The heated debate over how we deal with immigration is only getting uglier and more caustic. Perhaps, as we try to settle our problem with entrants south of the border, we should look for answers north of the border.
In recent years, Canada has taken in as many immigrants as the U.S. proportional to its population. Yet there is no Tea Party, no Minutemen, and no controversy over birthright citizenship. Rather than fear immigration, most Canadians actually support it, and there is even a widely popular government policy to woo foreigners.
The difference? Canada has made immigration policy a servant to far-sighted economic goals. Rather than the American conservative mantra that one more immigrant means one less American job, Canada has pegged immigration to economic growth and has attempted to make the nation a global magnet for talent. In fact, Canada credits its stellar economic performance during the Great Recession, in part, to its immigration policy.

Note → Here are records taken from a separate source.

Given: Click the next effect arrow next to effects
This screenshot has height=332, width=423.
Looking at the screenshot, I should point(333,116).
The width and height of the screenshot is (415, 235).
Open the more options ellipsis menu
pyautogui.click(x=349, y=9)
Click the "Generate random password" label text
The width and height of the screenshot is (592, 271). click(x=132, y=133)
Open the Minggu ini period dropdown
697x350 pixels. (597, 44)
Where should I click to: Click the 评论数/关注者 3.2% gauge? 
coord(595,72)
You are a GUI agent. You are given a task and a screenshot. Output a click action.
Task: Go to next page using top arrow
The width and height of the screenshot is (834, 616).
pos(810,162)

By contrast, the Republican-led House Judiciary Committee has held seven hearings this year on the topic; all with the central theme that immigration costs American jobs. The debate has devolved to the point that past Republican champions of immigration reform are now running from their own records in order to save themselves from Tea Party challengers in their primaries. In one stark example, Senator Orrin Hatch (R-UT), an original author of the DREAM Act, abandoned his support of that measure and has now introduced a strict enforcement-only bill in the 112th Congress.
But it's not just different politics--the two nations' immigration policies are very different. In contrast to the U.S., where most immigrants are granted green cards with no regard to their skill level, Canada has focused on bringing people to their country who have crucial skills necessary to grow the economy and create jobs. In 2009, 61% of the permanent residents admitted to Canada were awarded visas for economic purposes. In the same year, only 13% of immigrants to America were granted skills-based visas.

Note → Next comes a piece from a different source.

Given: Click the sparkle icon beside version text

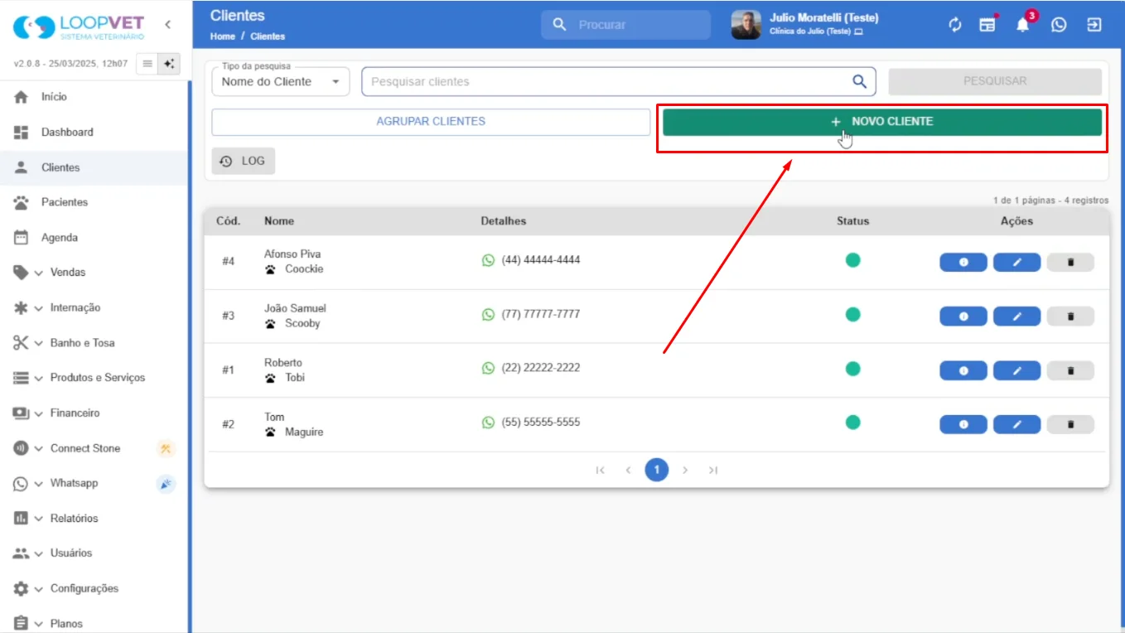Looking at the screenshot, I should click(170, 64).
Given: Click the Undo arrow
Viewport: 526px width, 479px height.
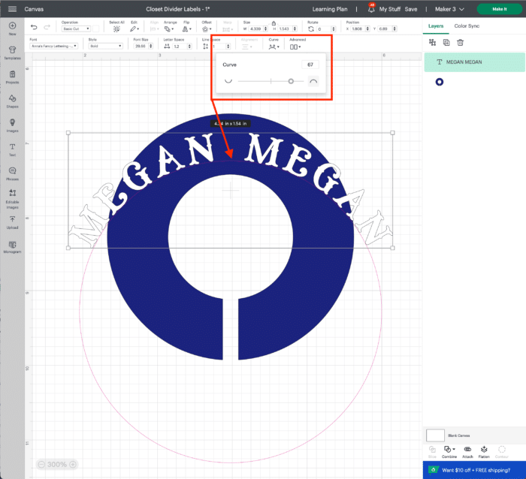Looking at the screenshot, I should [34, 28].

In 2009, the Canadian government created a unified effort by the federal and provincial governments to improve the integration of immigrants so "they would have the opportunity to fully use their education, skills and work experience for their benefit and for Canada's collective prosperity." Around the same time, the American immigration debate was embroiled in the passage of Arizona's SB 1070 law, which allowed state law enforcement officers to ask any person for proof of their legal status if there is "reasonable suspicion" that the person is an illegal alien. Although the law was one of the harshest immigration measures in decades and raised real concerns about racial profiling, a majority of Americans expressed support for its provisions out of frustration with the current system.
If the U.S. is going to make progress in overcoming the persistent and escalating division in our immigration debate, we must take a page from our neighbors to the North. We should refocus reform efforts on modernizing our immigration system to benefit our 21st century economy. We should craft policy that allows us to attract and retain the global talent that immigrants can provide and capitalize on their economic and entrepreneurial contributions to maximize our own economic growth. To do so, we should increase the number of skilled workers we bring into our country, while maintaining a vibrant system of family immigration.
Rather than allowing our immigration policy to fall prey to political rhetoric, we should learn a lesson from our Maple Leaf waving allies--of which two-thirds believe immigrants help create jobs. If we focus immigration policy on maximizing a country's potential for economic growth, both the economy and public opinion will improve.